Counsel’s expertise is obviously likely to be more useful to policy-making where the policy is directed primarily at a legal outcome, rather than at a practical one. Clearly, all Bills are supposed to produce legal outcomes; but in the case of some they merely provide the framework for facilitating the implementation of policy by practical means, while, for others, the legal outcomes are the main point of the exercise.
Even where purely legal outcomes are sought, it is still comparatively rare for drafting considerations to dictate a particular policy solution. Where a decision has to be made about the correct balance in policy making between comprehensiveness and simplicity, that is likely to involve an element of policy judgement, as well as drafting. Most solutions are draftable, even if the result in some cases may be presentationally unacceptable. So a drafter is rarely going to be able to answer the question “Which policy is easier to draft?” in a way that will facilitate the policy-making process.
Departments are sometimes uncertain about whether elements of the detail of the policy are for them or for Counsel to determine eg on the form of enforcement or of Parliamentary control for SIs. However matters of technical detail of this sort which involve a choice are all ultimately matters of policy for the department. Counsel will certainly be able and willing to contribute to the decision on the detail by identifying both the options and some or all of the factors that the department will wish to take into account in choosing between them; but it is for the department and their Ministers to make the decision about what is wanted.
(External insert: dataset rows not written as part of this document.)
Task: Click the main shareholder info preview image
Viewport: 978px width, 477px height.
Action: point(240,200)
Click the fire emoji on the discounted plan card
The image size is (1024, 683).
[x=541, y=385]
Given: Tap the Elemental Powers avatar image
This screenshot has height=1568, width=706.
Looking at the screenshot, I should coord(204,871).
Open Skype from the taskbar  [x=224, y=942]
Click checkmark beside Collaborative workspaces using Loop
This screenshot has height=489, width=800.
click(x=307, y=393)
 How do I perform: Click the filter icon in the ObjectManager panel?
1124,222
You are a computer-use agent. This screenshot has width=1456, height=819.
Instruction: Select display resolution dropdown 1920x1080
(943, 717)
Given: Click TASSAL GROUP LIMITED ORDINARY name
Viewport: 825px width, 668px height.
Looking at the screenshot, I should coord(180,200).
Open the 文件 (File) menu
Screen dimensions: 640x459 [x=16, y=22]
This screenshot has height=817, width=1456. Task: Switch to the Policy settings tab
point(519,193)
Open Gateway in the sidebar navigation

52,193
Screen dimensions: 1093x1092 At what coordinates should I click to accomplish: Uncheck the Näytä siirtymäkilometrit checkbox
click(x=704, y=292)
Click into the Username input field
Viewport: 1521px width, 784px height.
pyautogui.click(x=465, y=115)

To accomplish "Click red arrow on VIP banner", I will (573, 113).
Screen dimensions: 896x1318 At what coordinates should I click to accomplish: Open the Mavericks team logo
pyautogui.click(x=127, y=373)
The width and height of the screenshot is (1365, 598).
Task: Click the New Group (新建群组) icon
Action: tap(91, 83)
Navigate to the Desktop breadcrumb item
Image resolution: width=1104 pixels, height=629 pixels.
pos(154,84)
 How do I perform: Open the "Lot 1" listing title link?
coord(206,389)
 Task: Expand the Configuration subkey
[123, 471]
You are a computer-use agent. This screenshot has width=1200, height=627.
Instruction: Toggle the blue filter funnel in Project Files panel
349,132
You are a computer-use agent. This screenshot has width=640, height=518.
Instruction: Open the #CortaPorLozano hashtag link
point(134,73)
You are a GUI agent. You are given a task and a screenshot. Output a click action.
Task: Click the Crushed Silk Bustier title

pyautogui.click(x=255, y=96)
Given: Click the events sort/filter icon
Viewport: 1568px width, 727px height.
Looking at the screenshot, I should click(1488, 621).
All these considerations mean that Counsel are likely to doubt the legitimacy of straying beyond the challenge role without an express invitation, and are likely to feel more comfortable and more useful when confining themselves to that role. On the other hand, departments should feel able to ask Counsel for whatever help they need.
Finally and importantly, Counsel will always accept a responsibility to contribute what they can to the solution of the problems they themselves have identified.